■ **Aim of the task**: Make an exact copy of the listing below. Pictures stay out of it.

■ **Source records**:
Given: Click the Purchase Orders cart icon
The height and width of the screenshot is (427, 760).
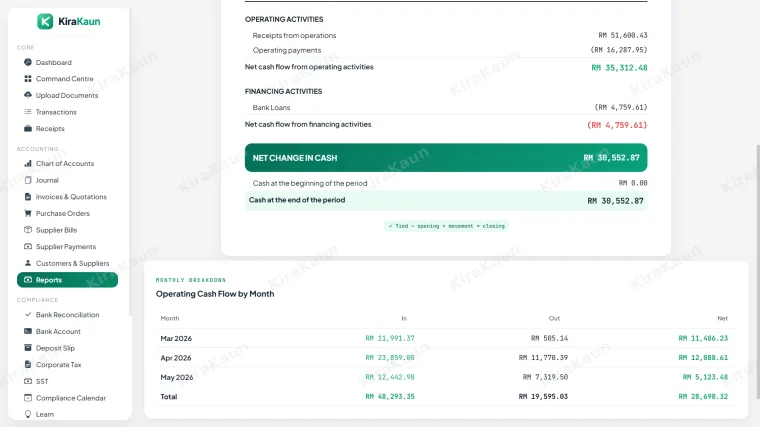Looking at the screenshot, I should [28, 213].
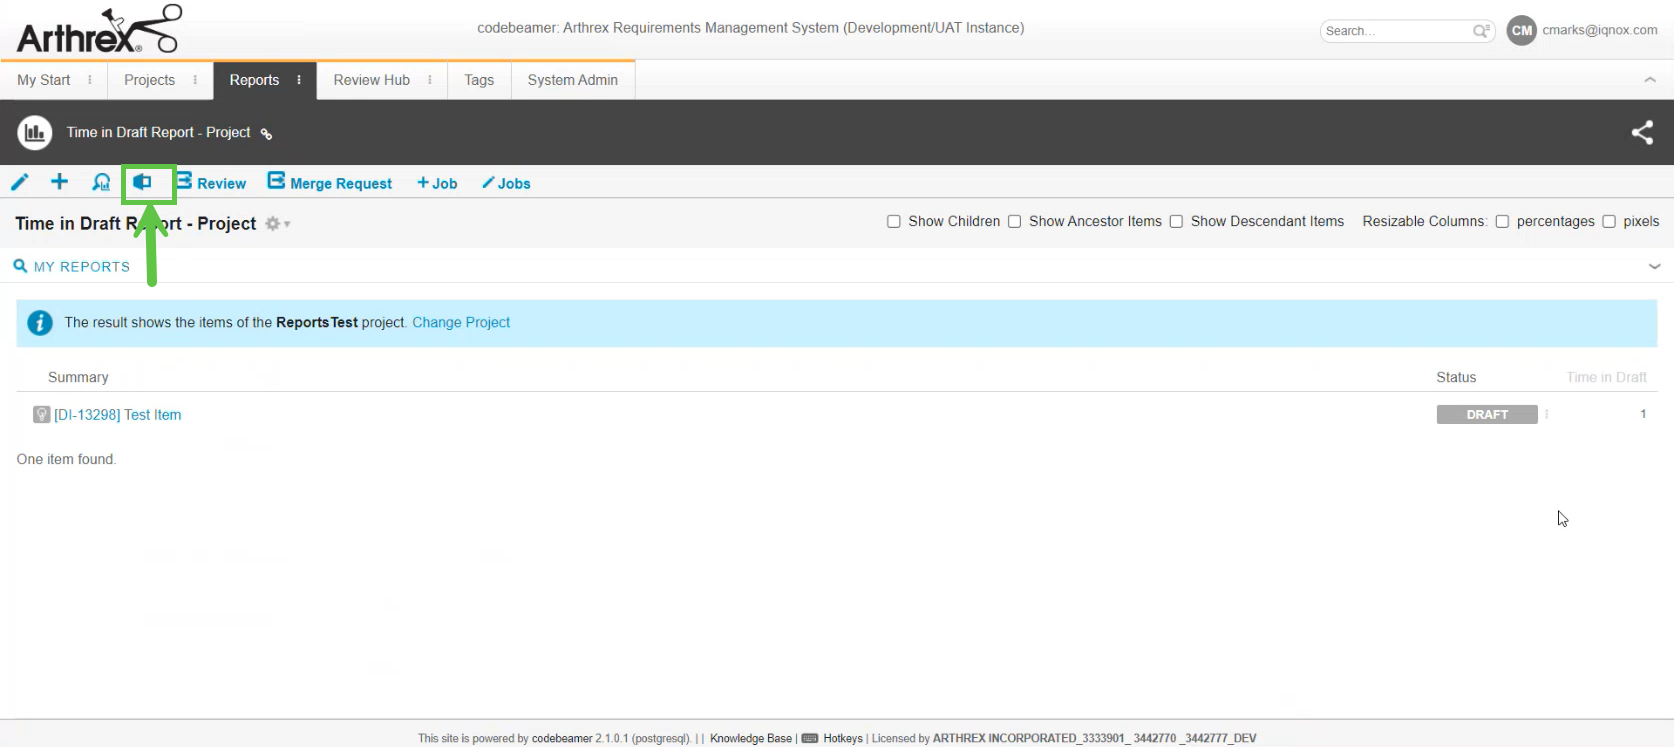This screenshot has height=747, width=1674.
Task: Tick the Show Descendant Items checkbox
Action: pyautogui.click(x=1176, y=222)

■ **Output for this task**:
Given: Click the Purchase Orders cart icon
The height and width of the screenshot is (427, 760).
Looking at the screenshot, I should [28, 213].
This screenshot has height=747, width=1674.
Task: Tick the Show Descendant Items checkbox
Action: pyautogui.click(x=1176, y=222)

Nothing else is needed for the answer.